- **The problem**
Within the entries that follow, show each line where the word "Become" occurs.
[Extracted entries Boundary: Start]
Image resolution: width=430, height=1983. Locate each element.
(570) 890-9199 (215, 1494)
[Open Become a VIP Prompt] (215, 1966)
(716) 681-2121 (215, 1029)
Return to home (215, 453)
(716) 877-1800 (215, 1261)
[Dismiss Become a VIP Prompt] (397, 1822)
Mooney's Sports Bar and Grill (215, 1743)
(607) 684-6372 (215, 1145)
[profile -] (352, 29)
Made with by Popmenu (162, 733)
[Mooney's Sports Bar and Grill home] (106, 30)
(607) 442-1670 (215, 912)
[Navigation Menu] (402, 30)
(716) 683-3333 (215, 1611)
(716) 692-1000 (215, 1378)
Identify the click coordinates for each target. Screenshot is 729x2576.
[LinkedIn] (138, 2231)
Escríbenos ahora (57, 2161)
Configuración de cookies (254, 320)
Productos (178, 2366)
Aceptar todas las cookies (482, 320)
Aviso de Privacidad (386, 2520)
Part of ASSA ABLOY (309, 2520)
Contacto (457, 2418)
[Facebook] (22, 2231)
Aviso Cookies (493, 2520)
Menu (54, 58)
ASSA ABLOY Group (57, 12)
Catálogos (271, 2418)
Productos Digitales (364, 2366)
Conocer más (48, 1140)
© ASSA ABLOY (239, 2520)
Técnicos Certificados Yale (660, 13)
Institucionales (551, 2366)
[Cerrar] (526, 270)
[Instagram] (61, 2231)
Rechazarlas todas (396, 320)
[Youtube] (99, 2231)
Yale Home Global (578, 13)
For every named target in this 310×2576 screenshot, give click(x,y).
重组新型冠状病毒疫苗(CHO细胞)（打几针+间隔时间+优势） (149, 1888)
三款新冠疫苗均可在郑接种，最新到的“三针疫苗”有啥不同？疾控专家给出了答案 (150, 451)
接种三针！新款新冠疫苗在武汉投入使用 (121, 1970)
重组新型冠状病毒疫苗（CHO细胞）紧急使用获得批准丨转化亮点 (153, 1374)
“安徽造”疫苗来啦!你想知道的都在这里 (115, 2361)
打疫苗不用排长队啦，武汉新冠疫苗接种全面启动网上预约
[Extracted entries Boundary: End]
- **Exercise answer**
[Open Become a VIP Prompt] (215, 1966)
[Dismiss Become a VIP Prompt] (397, 1822)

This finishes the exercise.